* [WHAT THE TASK REQUIRES]:
Copy out the data line by line exactly, from its start to the line bearing "12 (1271, 1464)", inclusive.
***
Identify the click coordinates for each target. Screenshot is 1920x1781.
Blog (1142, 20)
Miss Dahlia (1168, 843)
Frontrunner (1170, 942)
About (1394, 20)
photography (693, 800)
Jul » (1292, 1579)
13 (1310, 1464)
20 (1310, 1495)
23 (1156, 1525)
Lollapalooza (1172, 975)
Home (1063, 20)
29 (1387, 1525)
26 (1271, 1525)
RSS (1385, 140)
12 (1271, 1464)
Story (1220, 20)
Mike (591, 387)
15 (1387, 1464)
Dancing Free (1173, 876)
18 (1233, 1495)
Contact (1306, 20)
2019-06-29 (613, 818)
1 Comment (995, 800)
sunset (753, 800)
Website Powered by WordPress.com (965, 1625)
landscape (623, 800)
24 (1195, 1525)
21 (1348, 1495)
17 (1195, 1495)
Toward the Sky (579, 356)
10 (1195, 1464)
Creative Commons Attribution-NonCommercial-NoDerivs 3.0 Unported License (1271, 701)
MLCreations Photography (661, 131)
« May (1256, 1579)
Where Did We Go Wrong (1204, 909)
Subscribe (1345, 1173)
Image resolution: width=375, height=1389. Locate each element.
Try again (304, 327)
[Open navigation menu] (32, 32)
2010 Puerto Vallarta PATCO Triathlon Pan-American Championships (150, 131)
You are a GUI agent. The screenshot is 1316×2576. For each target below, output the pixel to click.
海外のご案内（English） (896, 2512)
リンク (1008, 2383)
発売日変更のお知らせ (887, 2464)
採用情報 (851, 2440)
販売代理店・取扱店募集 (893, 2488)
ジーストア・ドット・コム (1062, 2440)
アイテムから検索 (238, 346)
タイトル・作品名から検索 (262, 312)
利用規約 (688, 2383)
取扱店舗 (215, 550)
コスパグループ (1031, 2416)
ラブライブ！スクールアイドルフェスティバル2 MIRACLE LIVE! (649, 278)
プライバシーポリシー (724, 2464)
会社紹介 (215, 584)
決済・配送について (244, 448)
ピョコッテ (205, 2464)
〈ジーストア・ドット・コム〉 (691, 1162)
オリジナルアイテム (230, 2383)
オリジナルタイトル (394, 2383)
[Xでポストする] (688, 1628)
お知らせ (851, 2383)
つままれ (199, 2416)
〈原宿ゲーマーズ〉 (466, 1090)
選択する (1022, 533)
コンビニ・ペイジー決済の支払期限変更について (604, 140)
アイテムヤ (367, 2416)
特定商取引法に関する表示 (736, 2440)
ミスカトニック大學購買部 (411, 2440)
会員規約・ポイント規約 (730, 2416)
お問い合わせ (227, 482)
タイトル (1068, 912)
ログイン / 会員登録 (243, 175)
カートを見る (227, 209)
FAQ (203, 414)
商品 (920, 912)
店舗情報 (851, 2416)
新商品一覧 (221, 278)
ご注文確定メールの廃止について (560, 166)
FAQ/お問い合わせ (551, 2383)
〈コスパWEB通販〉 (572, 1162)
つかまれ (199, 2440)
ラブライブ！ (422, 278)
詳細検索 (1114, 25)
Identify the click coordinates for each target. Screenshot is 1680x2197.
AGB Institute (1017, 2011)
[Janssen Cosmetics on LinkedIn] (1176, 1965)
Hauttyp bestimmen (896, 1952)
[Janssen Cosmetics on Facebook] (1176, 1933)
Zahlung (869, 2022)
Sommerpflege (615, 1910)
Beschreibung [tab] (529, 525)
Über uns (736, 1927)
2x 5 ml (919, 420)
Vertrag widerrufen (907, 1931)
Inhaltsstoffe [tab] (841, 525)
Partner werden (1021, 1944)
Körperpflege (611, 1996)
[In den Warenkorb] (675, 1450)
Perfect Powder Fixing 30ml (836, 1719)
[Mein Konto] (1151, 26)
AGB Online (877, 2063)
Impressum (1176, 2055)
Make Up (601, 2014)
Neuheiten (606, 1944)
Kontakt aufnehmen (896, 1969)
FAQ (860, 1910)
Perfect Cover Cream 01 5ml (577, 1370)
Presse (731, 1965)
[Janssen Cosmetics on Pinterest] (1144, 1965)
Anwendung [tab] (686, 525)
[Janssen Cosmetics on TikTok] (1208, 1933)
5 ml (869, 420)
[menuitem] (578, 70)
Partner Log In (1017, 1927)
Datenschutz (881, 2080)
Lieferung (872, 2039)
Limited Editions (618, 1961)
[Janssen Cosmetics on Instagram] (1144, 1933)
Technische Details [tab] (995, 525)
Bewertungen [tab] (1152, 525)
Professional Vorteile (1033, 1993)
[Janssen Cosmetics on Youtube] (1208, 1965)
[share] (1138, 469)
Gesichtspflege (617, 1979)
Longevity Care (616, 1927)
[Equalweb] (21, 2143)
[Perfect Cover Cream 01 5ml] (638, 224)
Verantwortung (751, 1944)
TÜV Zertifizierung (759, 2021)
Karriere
***
* [ANSWER TO THE PROBLEM]:
Identify the click coordinates for each target. Screenshot is 1920x1781.
Blog (1142, 20)
Miss Dahlia (1168, 843)
Frontrunner (1170, 942)
About (1394, 20)
photography (693, 800)
Jul » (1292, 1579)
13 (1310, 1464)
20 (1310, 1495)
23 (1156, 1525)
Lollapalooza (1172, 975)
Home (1063, 20)
29 (1387, 1525)
26 (1271, 1525)
RSS (1385, 140)
12 (1271, 1464)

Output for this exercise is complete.